### Exercise description
Copy task for the material below: print the line with "This screenshot has width=1162, height=627." and every line after it to the end, exactly as written, without the pictures.

### Supplied data
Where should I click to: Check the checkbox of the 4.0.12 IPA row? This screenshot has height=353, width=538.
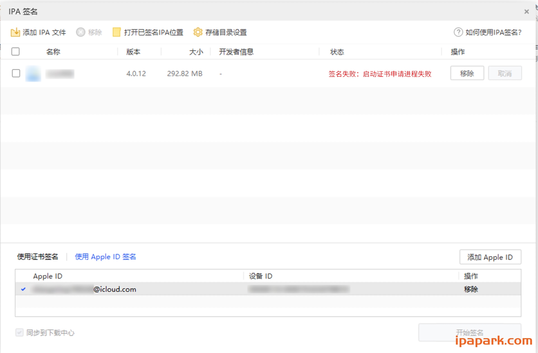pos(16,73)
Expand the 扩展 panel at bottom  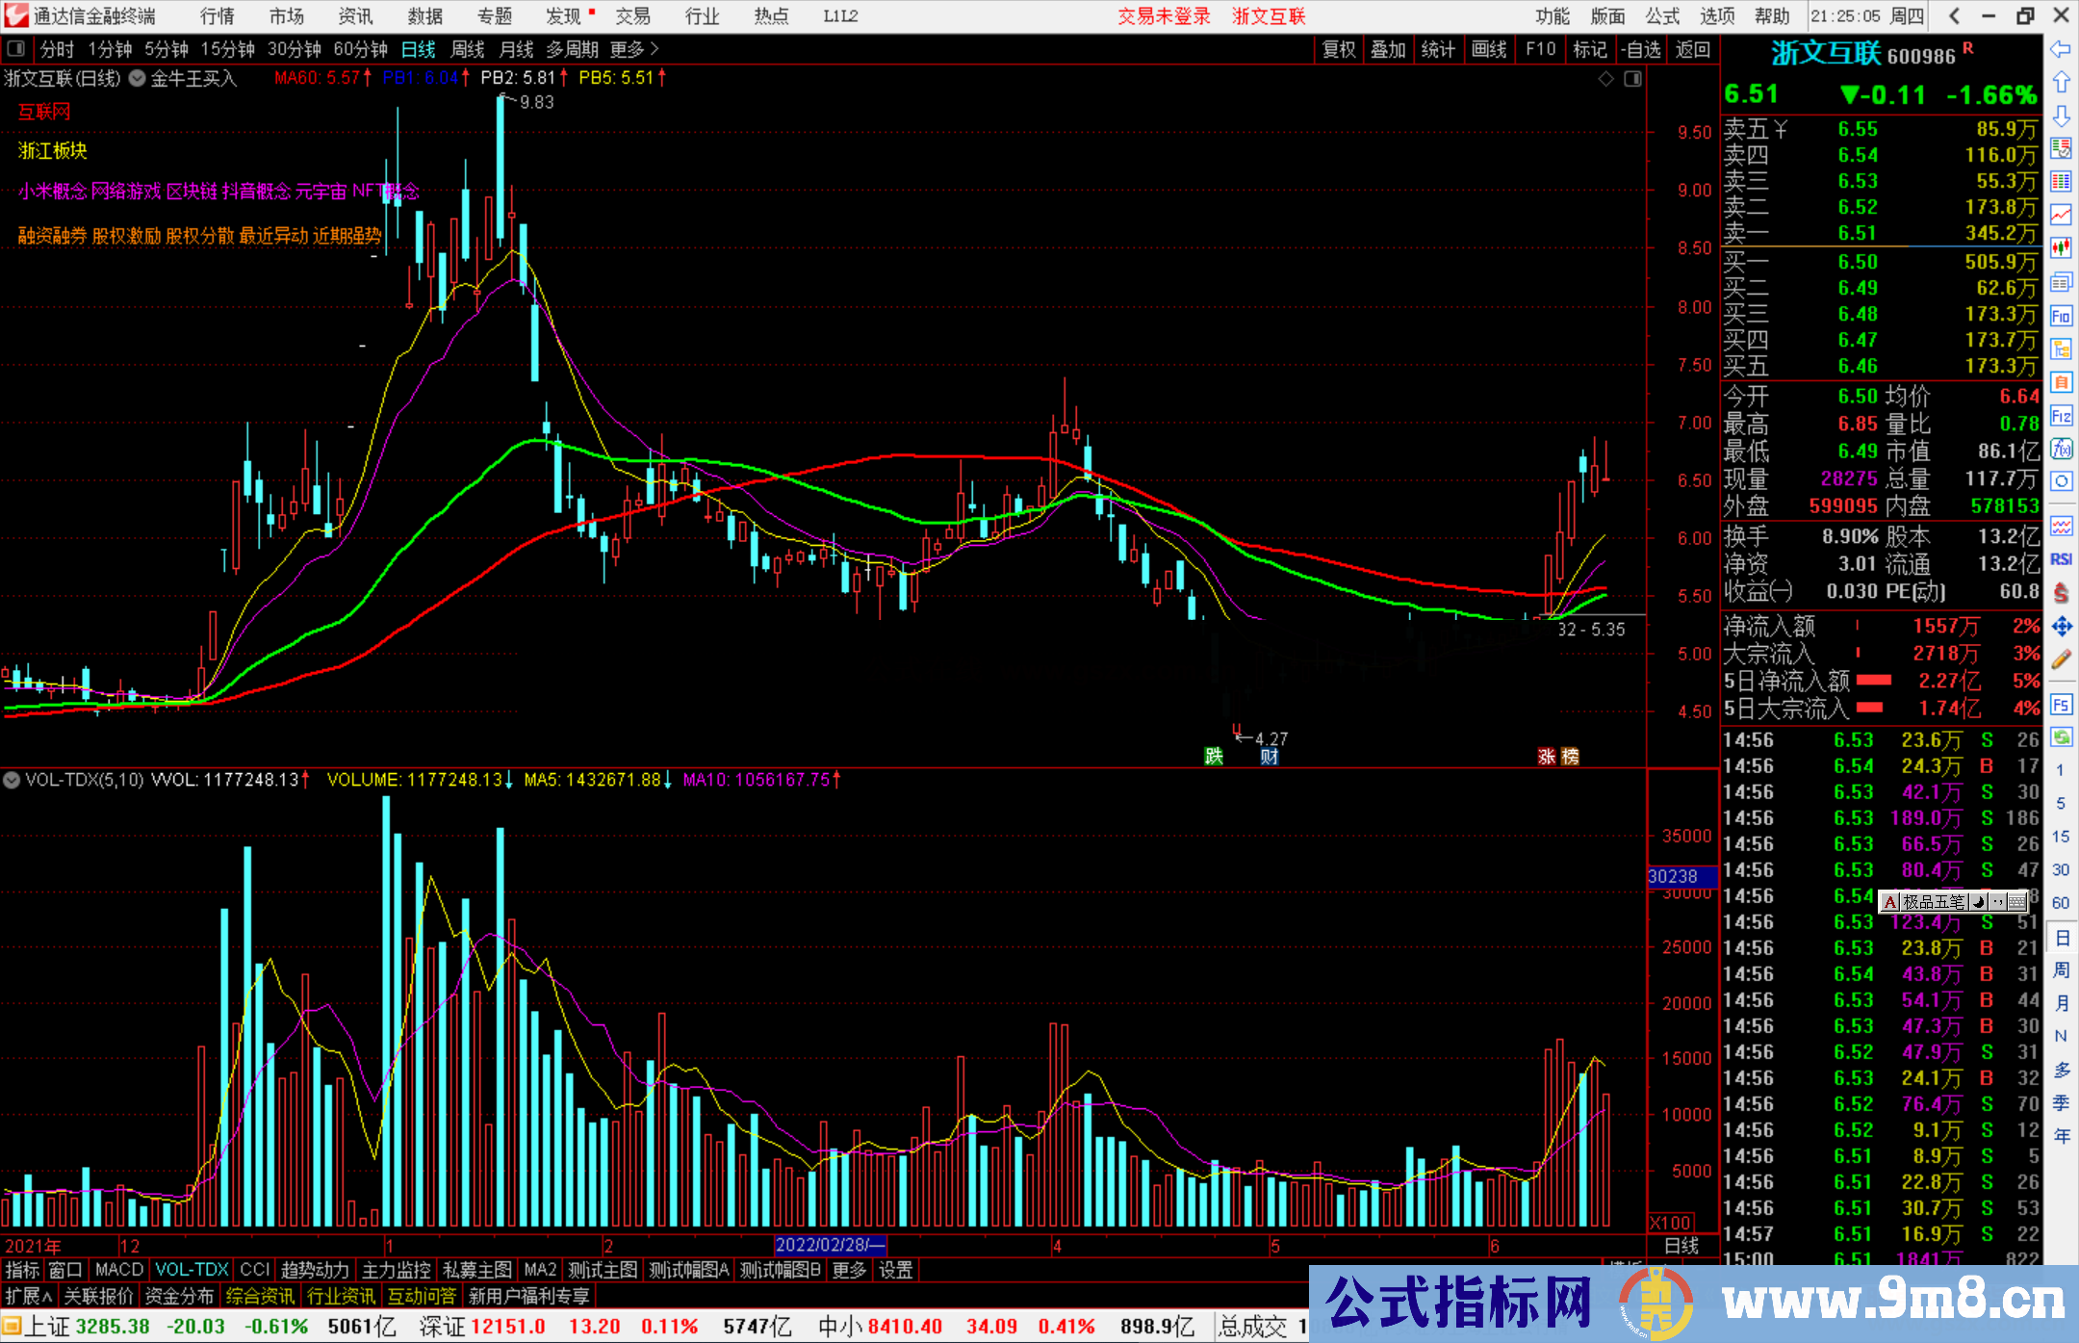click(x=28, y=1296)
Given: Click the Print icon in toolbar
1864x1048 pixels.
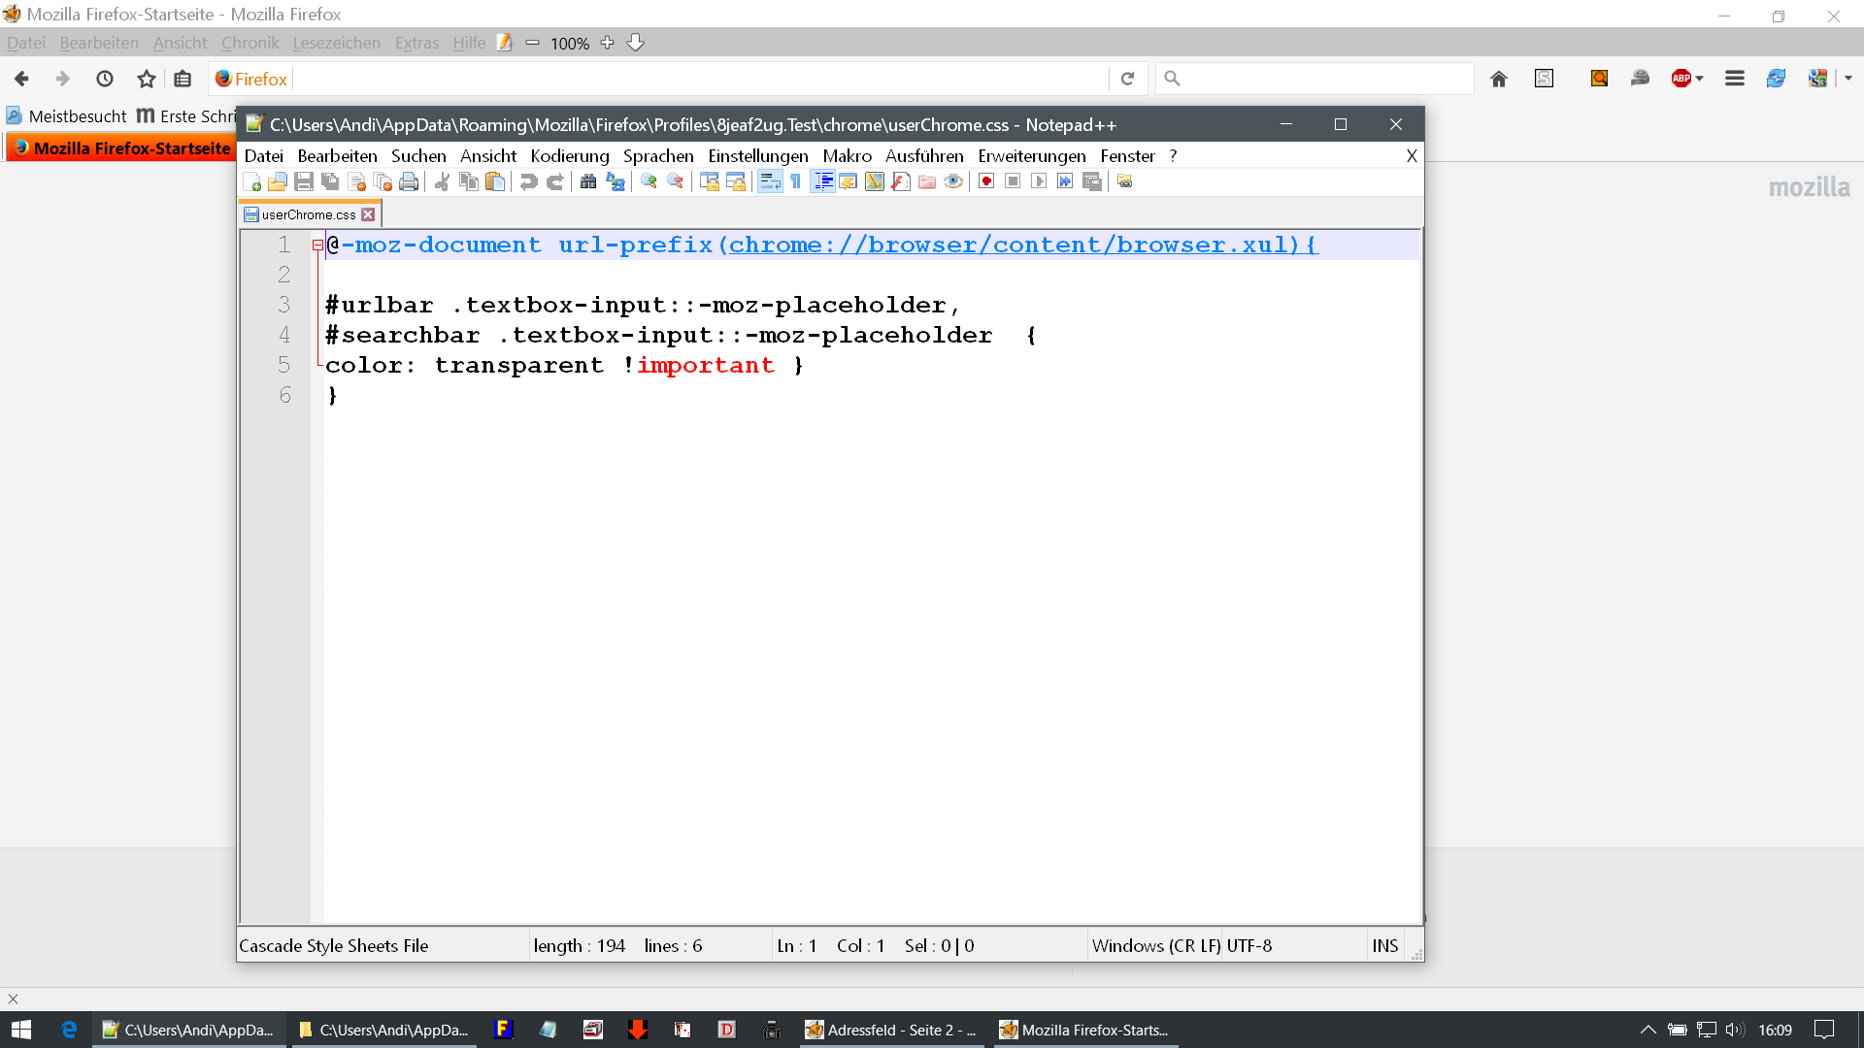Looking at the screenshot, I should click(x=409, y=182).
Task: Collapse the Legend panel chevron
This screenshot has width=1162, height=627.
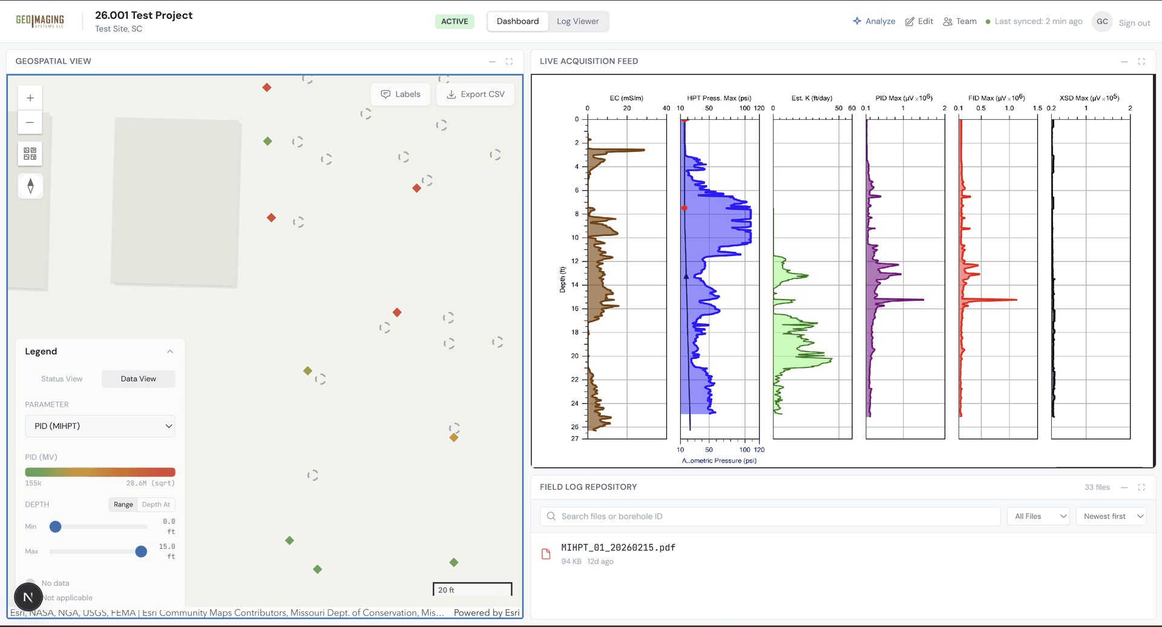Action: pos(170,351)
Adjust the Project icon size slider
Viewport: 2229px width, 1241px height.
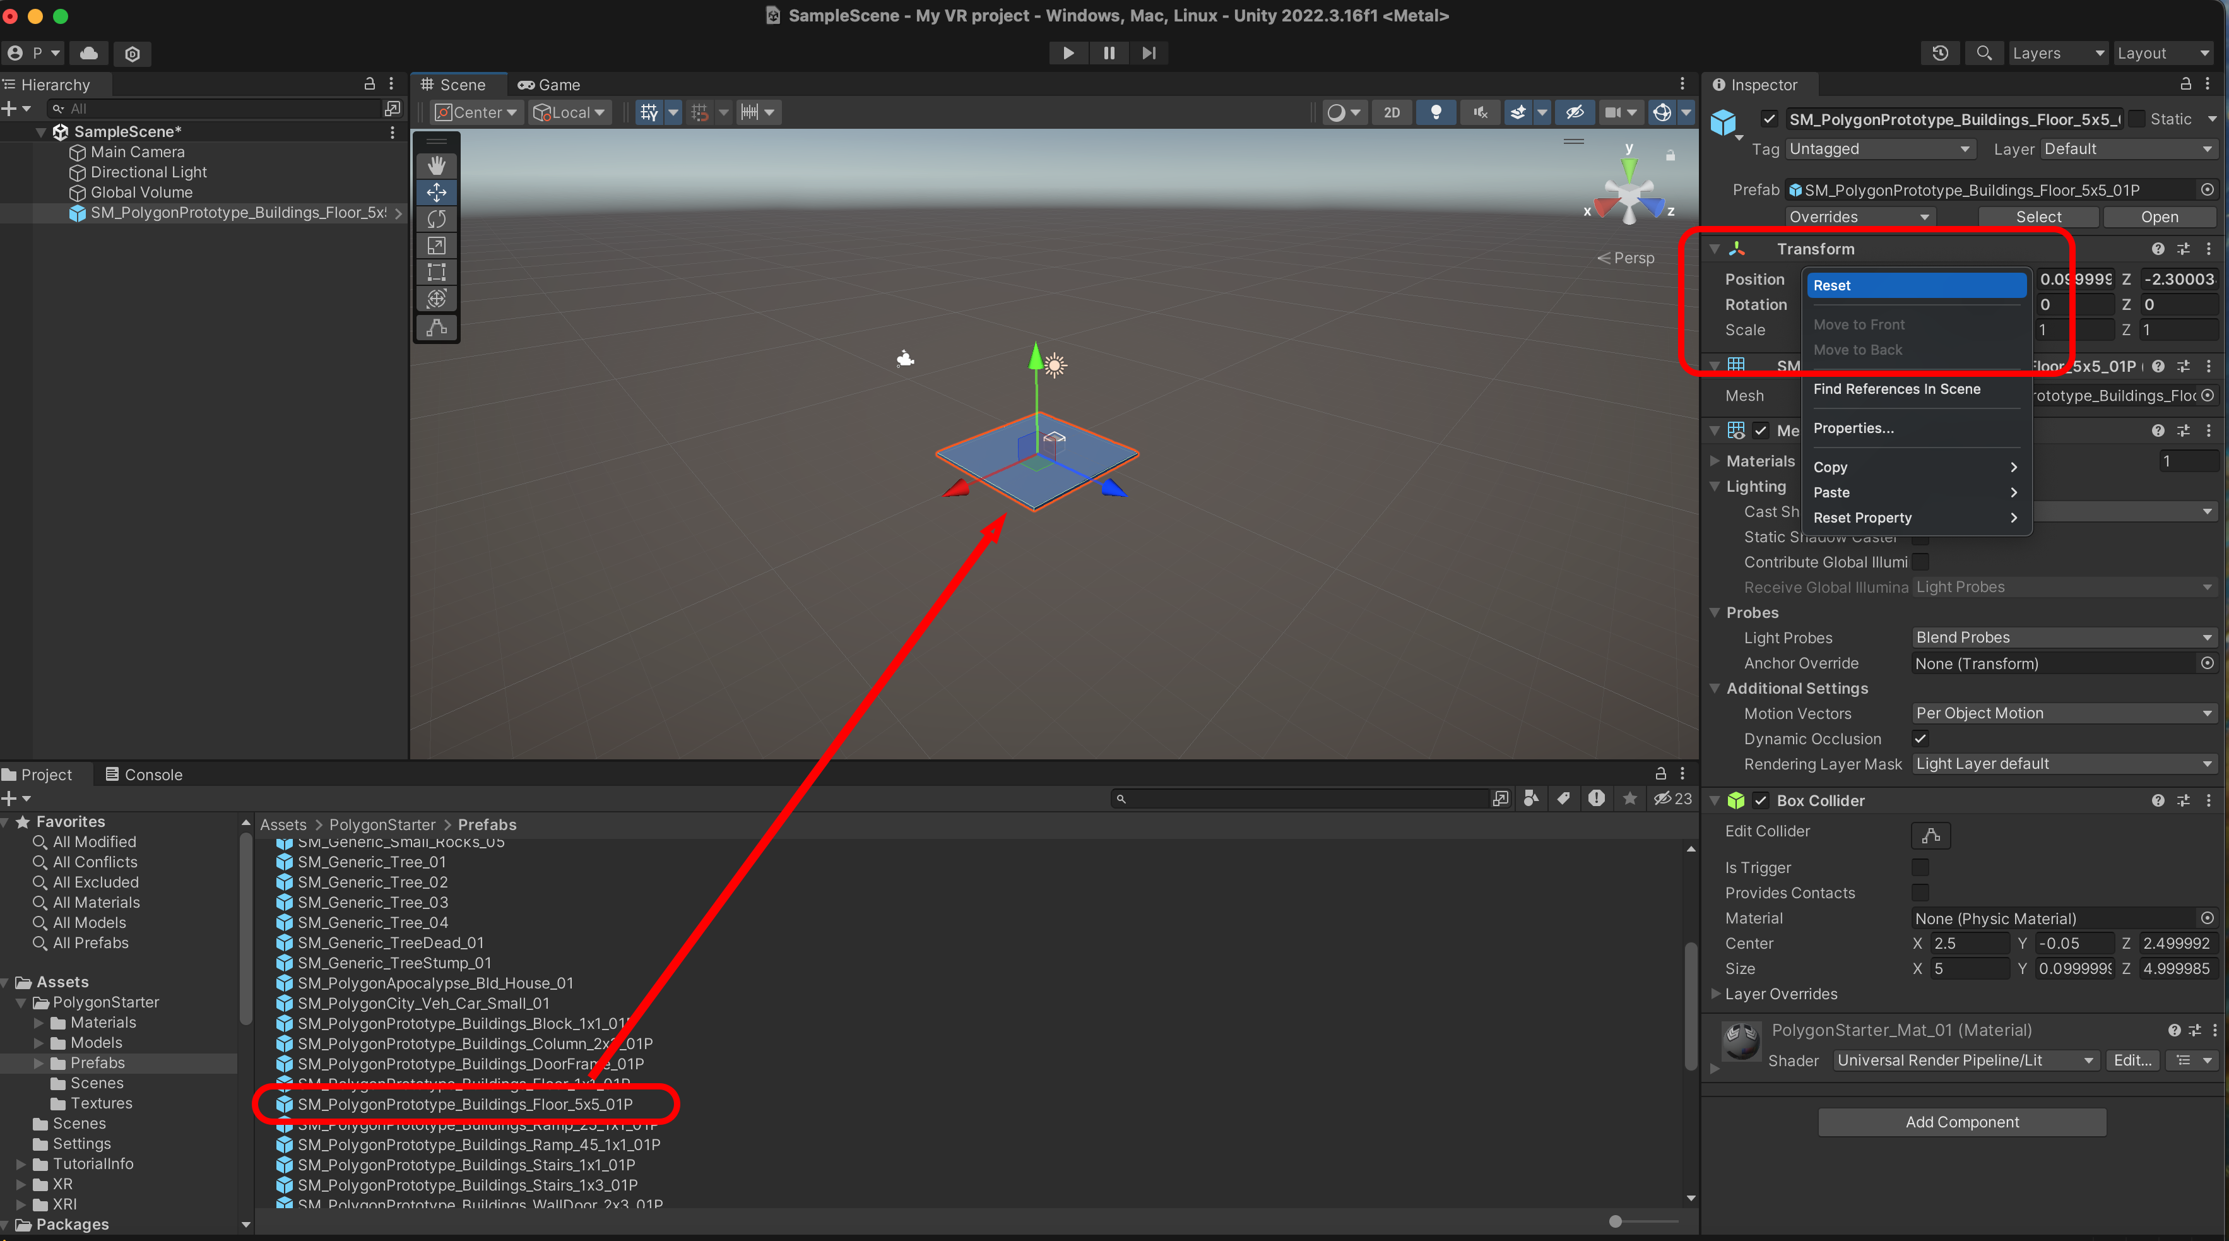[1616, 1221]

### Response area
This screenshot has width=1162, height=627.
Action: pos(170,351)
Adjust the Project icon size slider
Viewport: 2229px width, 1241px height.
[1616, 1221]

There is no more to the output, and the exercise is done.